Study suggests inflammatory protein is strongly associated with heart disease

By Camille Mojica Rey

Exercise-induced cardiac ischemia, or reduced blood flow to the heart, is associated with high levels of C-reactive protein (CRP)-a marker of inflammation-in people with coronary heart disease, according to a new study by researchers at the San Francisco VA Medical Center (SFVAMC). The finding adds to the evidence that inflammation is associated with cardiovascular disease.

“Patients with the highest levels of CRP were about four times more likely to be ischemic during our treadmill tests,” said Mary A. Whooley, MD, senior author of the study, physician in General Internal Medicine at the SFVAMC and assistant professor of medicine and epidemiology and biostatistics at UCSF.

Whooley and her colleagues discovered that the association between CRP levels and inducible ischemia was weakened in patients taking medications to treat their heart disease. The drugs appear to be protecting people with high CRP levels from inducible ischemia, the researchers said. “People on beta blockers and statins appeared to have less inflammation associated with their ischemia,” Whooley said.

The study will be published on the Internet December 16, 2002 by the journal Circulation (Circulation) in advance of its January 23, 2003 issue.

The study’s findings suggest an important relationship between inflammation and heart disease, said Mary S. Beattie, MD, first author of the study and UCSF assistant clinical professor of medicine. “Previously, no one had looked at how people go from having an elevated CRP to having a heart attack. Our study supports the idea that heart disease is more of a systemic disease rather than just a plumbing problem,” Beattie said, referring to the clogging of arteries characteristic of advanced heart disease.

Recent studies have indicated that, on a population level, high levels of CRP predict future heart attacks. Some researchers have suggested that levels of CRP are better than cholesterol levels at predicting future cardiac events.

But, until now, scientists did not know that inflammation on a given day was associated with ischemia, a precursor to heart disease.
According to the American Heart Association, up to 4 million Americans may have undetected ischemia and be at high risk of having a heart attack without warning. Myocardial ischemia is a condition in which heart tissue is starved for oxygen because of partial blockages in the arteries that feed the heart. As these blockages increase in size, or become more inflamed, the heart tissue becomes more and more starved for oxygen. Ischemia can lead to a heart attack when blood flow to a section of the heart becomes completely blocked, and the affected heart muscle dies.
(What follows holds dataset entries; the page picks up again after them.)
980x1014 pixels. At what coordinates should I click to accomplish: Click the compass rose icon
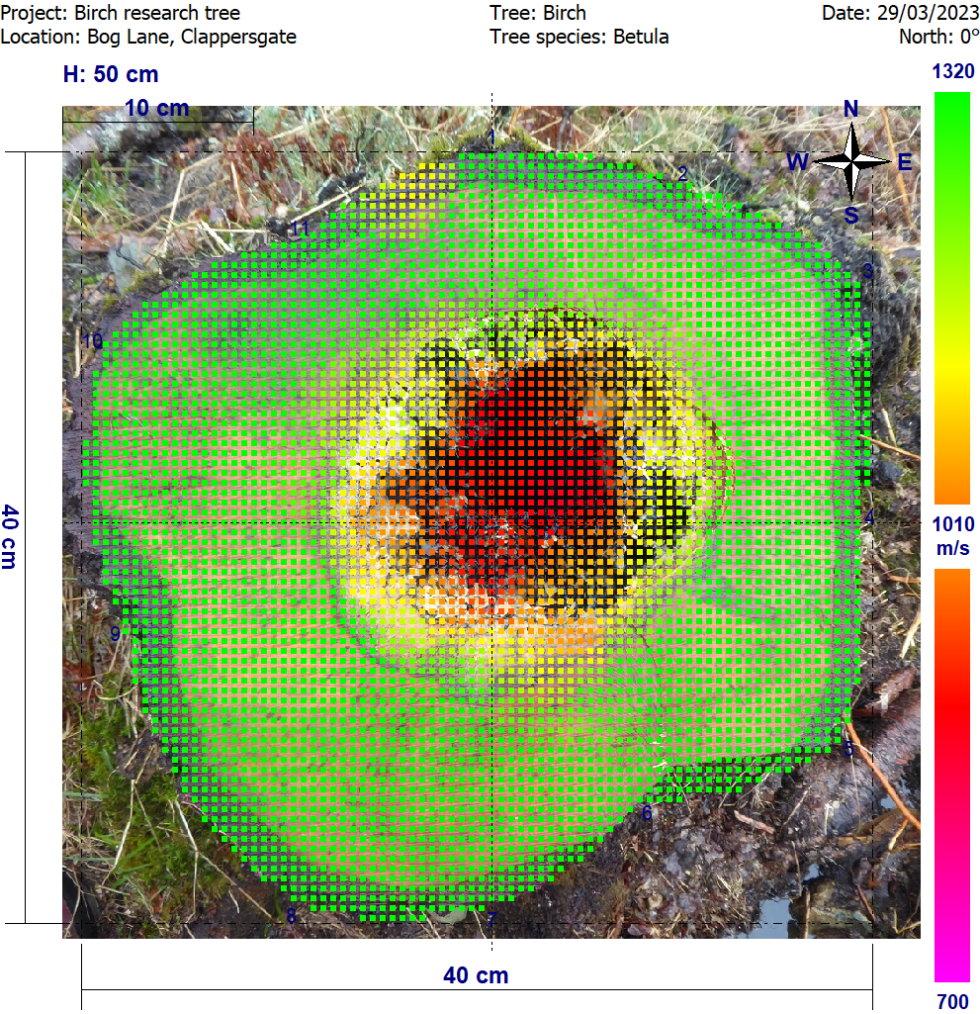[853, 160]
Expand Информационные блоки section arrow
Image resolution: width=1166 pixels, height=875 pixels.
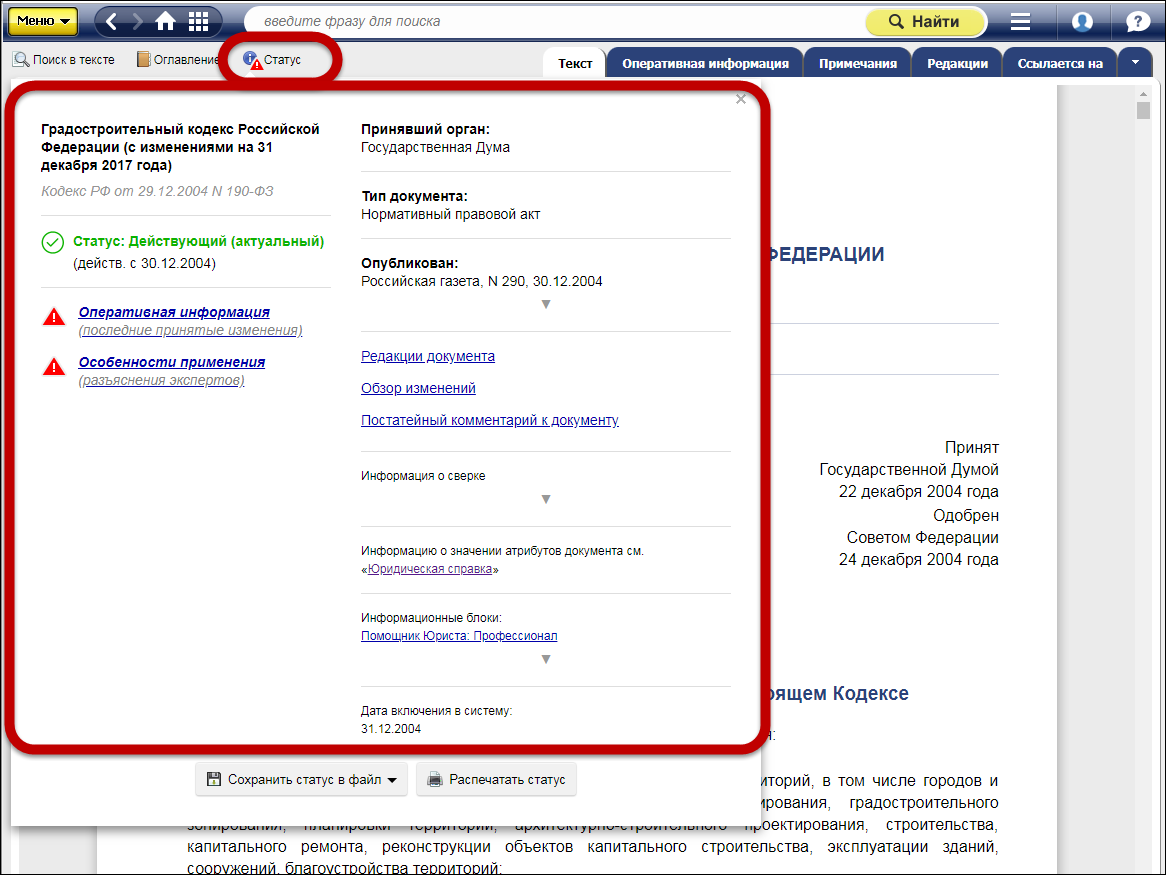pos(546,659)
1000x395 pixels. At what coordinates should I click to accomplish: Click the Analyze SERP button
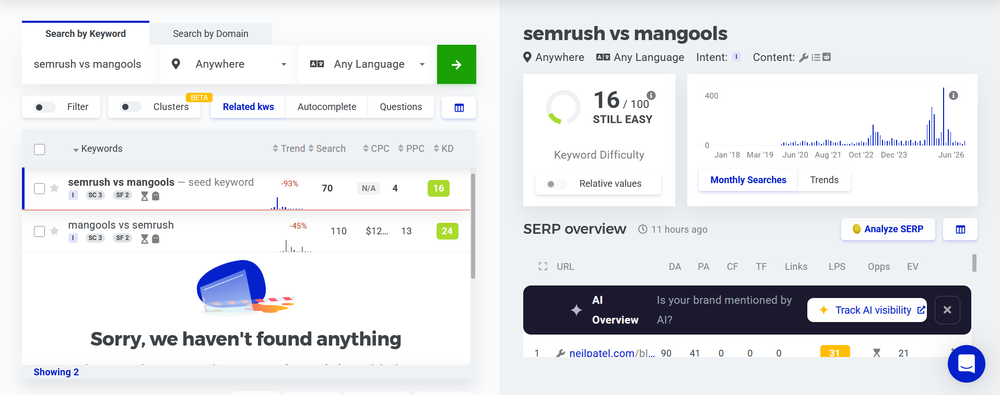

The current study included 229 participants of the Heart and Soul Study, an ongoing prospective cohort study designed to determine how psychosocial factors influence disease progression in patients with coronary disease. The Heart and Soul Study began in September of 2000, and 425 participants were recruited from the San Francisco VA Medical Center, the VA Palo Alto Health Care System and the UCSF Medical Center, by October 2001.

Researchers measured CRP in frozen serum samples from 118 participants who had exercise-induced ischemia and 111 who did not. The remaining 196 participants had possible ischemia and were excluded from the analysis.

Seventy-five percent of those in the highest of five CRP categories had inducible ischemia, compared to 45 percent in the lower four categories combined. Excluding those taking beta blockers or statins increased the number who experienced exercise-induced ischemia to 93 percent of those with highest CRP levels.

The current study does not reveal whether inflammation causes heart disease or whether heart disease causes inflammation. Researchers conducting the Heart and Soul Study are collecting data they hope will resolve that question, Whooley said. “It’s hard to know whether ischemia or inflammation comes first. It may be that inflammation causes ischemia by increasing the degree of blockage in people’s coronary arteries, or it may be that ischemia causes inflammation by damaging the heart tissue. We will try to sort this out by following patients over time to determine whether CRP predicts future events independent of baseline ischemia,” Whooley said. Depending on future results, treating inflammation may take on a more prominent role in treating and preventing heart disease.

Additional authors included SFVAMC physician in General Internal Medicine and UCSF professor of medicine and epidemiology and biostatistics Michael G. Shlipak, MD, MPH; professor of medicine and epidemiology and biostatistics Warren S. Browner, MD, MPH; UCSF professor of medicine and Division of Cardiology Nelson B. Schiller, MD; SFVAMC physician in General Internal Medicine Haiying Liu, MD, MPH.

This research was funded by grants from the Department of Veterans Affairs, the American Federation for Aging Research, the Robert Wood Johnson Foundation and the Ischemia Research and Education Foundation. Whooley and Shlipak are supported by Research Career Development Awards from the Department of Veterans Affairs Health Services Research and Development Service.